A HOSE BRINGS WATER TO THE CHICKEN COOP, 250 FEET AWAY FROM RUNNING WATER AT OUR HOUSE. HERE ARE SOME PARTS OF THE GARDEN THAT I RARELY SHARE ON THIS BLOG.

When folks call a tell me that they are 'stopping by' to see the garden, I usually panic. I feel that I need to manage expectations - honestly, I only focus on one tiny part of the garden on this blog - a small portion which is fenced off for the dogs, on the east side of the house, where the dogs have full run, and where the greenhouse is. It is a more manageable size, about 75 feet bu 250 feet, but that said, we live on about 3 acres of garden - garden which is mostly over grown, but which was a garden at one time when I was a kid, and when my dad was growing up here from around 1920 until 2000 when I moved back as my parents were aging. It's all too much to take care of, as you often hear me gripe about, but really, even when messy and overgrown, it has its charm. Since 75% of our property remains secret, I thought that I will share a few photos of these areas. You might find them interesting.
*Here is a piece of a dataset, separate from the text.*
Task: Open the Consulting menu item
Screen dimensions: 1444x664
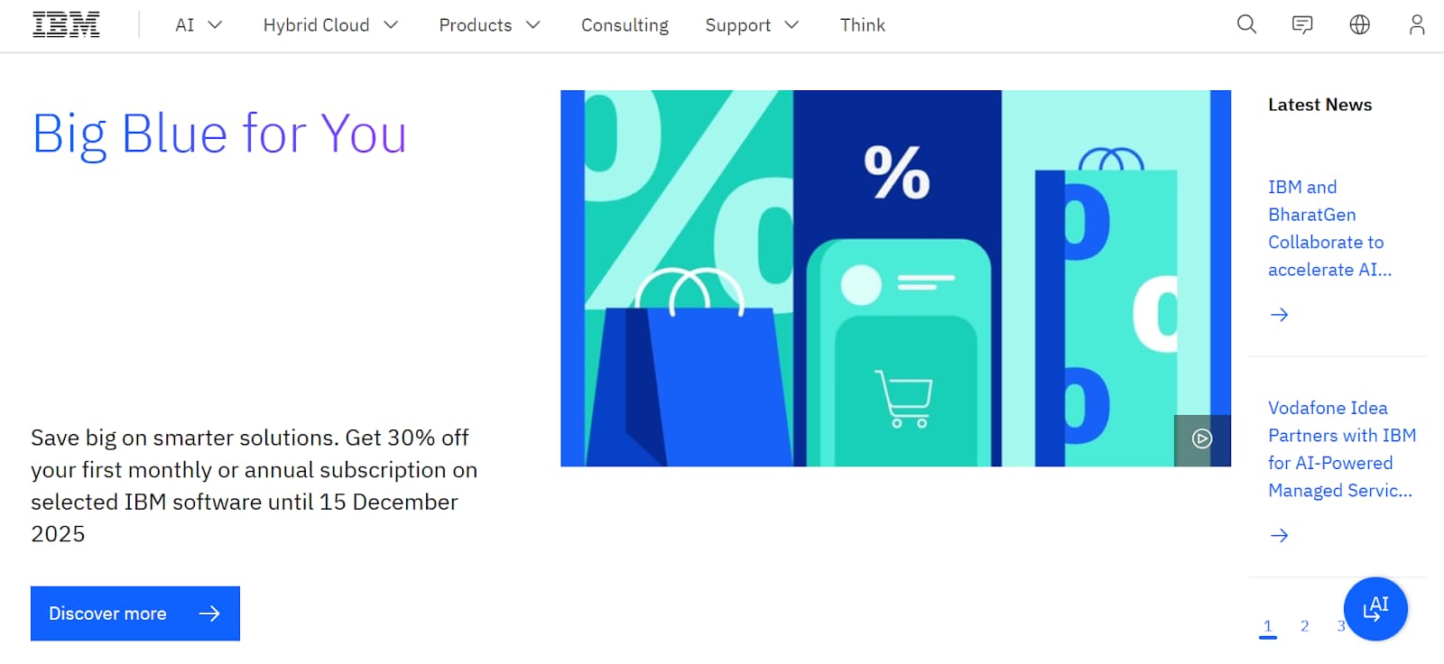Action: click(625, 25)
TODAY, NO PRETTY CLOSE-UPS LIKE THIS (BUT I DID WANT TO SHARE THIS NEW LILY THAT BLOOMED TODAY. THE BULB IS FROM ENGLAND (H.W. HYDE & SONS). THIS BEAUTY IS CALLED 'THE TORCH'.

THE LONG WALK - THE STONES ARE WEEDED, BUT THE FENCE IS STILL NOT UP. FOLLOW THIS PATH TO THE BEE HIVES AT THE END, AND THE DUCK HOUSE.
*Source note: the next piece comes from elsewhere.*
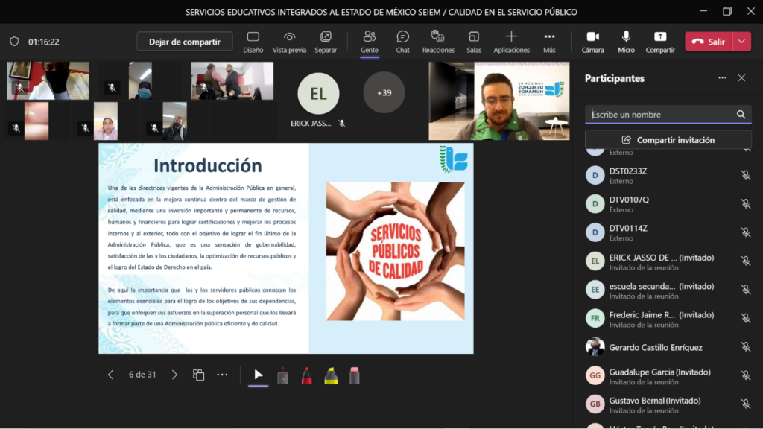Click Compartir invitación button

point(668,140)
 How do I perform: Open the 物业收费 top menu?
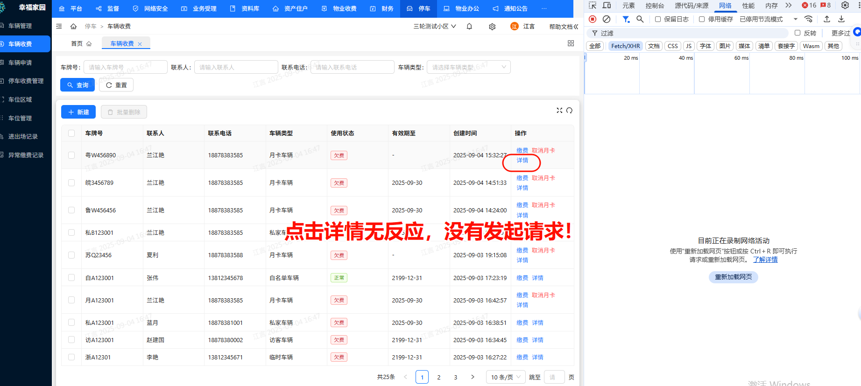pos(339,8)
When you exit though the back porch at our house, and want to walk out back to see the chickens and ducks, you need to take the long walk, a stone path which was set out in 1926, and at 200 feet, it is rather long - to hand weed. I find it interesting to look at old photos, as see how the walk has changed and evolved over time. In the 1920's and 30's there was an apple orchard along the right side, but in the great 1938 hurricane, the old Roxbury Russet trees were all lost. 1950's it had blueberry bushes along one side of it, in the 1960's a large grape arbor and 70's,  just grass and lawn since there was a bad mitten court on the right hand side, and a golf green on the left ( don't ask, long story). In the 1980's, a new perennial border again. Garden grow, die, grow again, get cut back, redesigned and laid out again. At least this one has stayed in the same family through 5 generations which is pretty cool I guess.


A GIANT-LEAVED NORTH AMERICAN NATIVE FROM THE SOUTH THRIVES IN THE UNDERSTORY OUT BACK - MAGNOLIA MACROPHYLLA IS STARGING TO TAKE OFF, WITH 3 FOOT LONG LEAVES, IT'S LIKE A BANANA.


JOES NEW BEE HIVE IS CALLED A TOP BAR TYPE. SO FAR, IT SEEMS TO BE DOING FINE NEAR THE EDGE OF THE WOODS. THE PETASITES TO THE LEFT OF IT IS A NEW SPECIES FOR US - A GIFT FROM THE BERKSHIRE BOTANIC GARDEN, AND SMALLER THAN THE PETASITES JAPONICUS SSP. GIGANTEUS, THIS ONE IS A EUROPEAN SPECIES - PETASITES HYBRIDUS



THE LONG WALK PASSES THOUGH AMNY SHRUBS AND PLANTINGS, MOST OVERGROWN AND UNKEMPT. ALL OF THIS USED TO BE A LARGE YEW HEDGE WHICH SADLY, MY PARENT REMOVED 20 YEARS AGO.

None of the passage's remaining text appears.